Figure 2. SKAP binds microtubules at the α-/β-tubulin interface and competes with the Ndc80 complex for microtubule binding.

(a) Sequence alignment of SKAP^135–225 showing amino acid conservation between Homo sapiens, Mus musculus and Rattus norvegicus. Asterisks indicate amino acids identified in cross-linking analysis with microtubules. (b) Intermolecular (blue) and intramolecular (red) cross-links found between SKAP^135–225, α-1B and β-2B tubulin in cross-linking reactions with 10 μM SKAP^135–225 and 10 μM taxol-stabilized microtubules. (c) Cartoon representation of tubulin (PDB ID: 3RYC) showing residues involved in cross-linking with SKAP^135–225. Respective residues are highlighted in stick representation. (d) Representative SDS–PAGE (top) and quantification (bottom) of microtubule co-sedimentation assays with 3 μM SKAP^135–225 and 3 μM taxol-stabilized or subtilisin-treated microtubules (mean±s.e.m., n=3, t-test: ***P<0.005).
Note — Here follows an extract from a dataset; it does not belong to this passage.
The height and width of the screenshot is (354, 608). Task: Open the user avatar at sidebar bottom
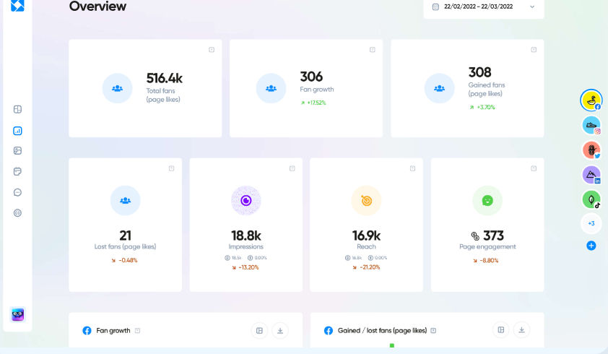17,315
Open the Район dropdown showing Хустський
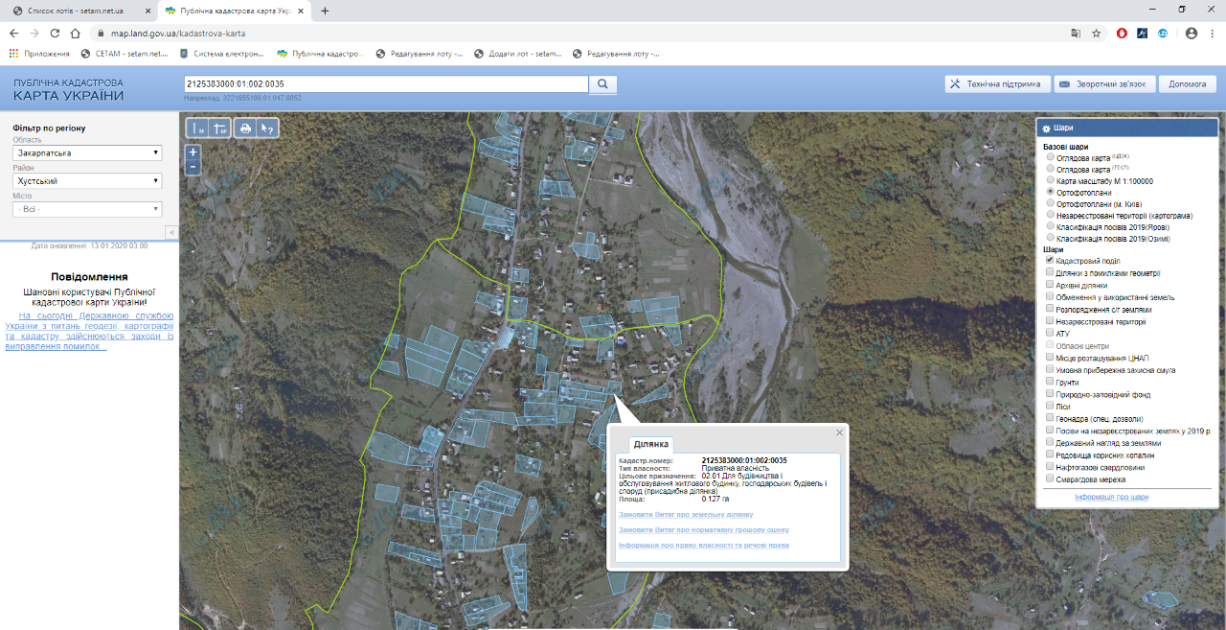This screenshot has width=1226, height=630. pyautogui.click(x=87, y=181)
M, molecular weight marker; P, pellet fraction; S, soluble fraction. (e) Representative SDS–PAGE of the pellet fraction (left) and quantification (right) of microtubule co-sedimentation competition assay with 1 μM taxol-stabilized microtubules and 1 μM Ndc80 complex in presence of 0–80 μM SKAP^135–225 (mean±s.e.m., n=3). (f) Representative images (left) and quantification (right) of fluorescence microtubule flow cell assay with 100 nM taxol-stabilized, HiLyte-647 labelled microtubules, 35 nM GFP-tagged Ndc80 complex and 0–4 μM mCherry-SKAP^135–225 (mean±s.e.m., n=3). Scale bar, 3 μm.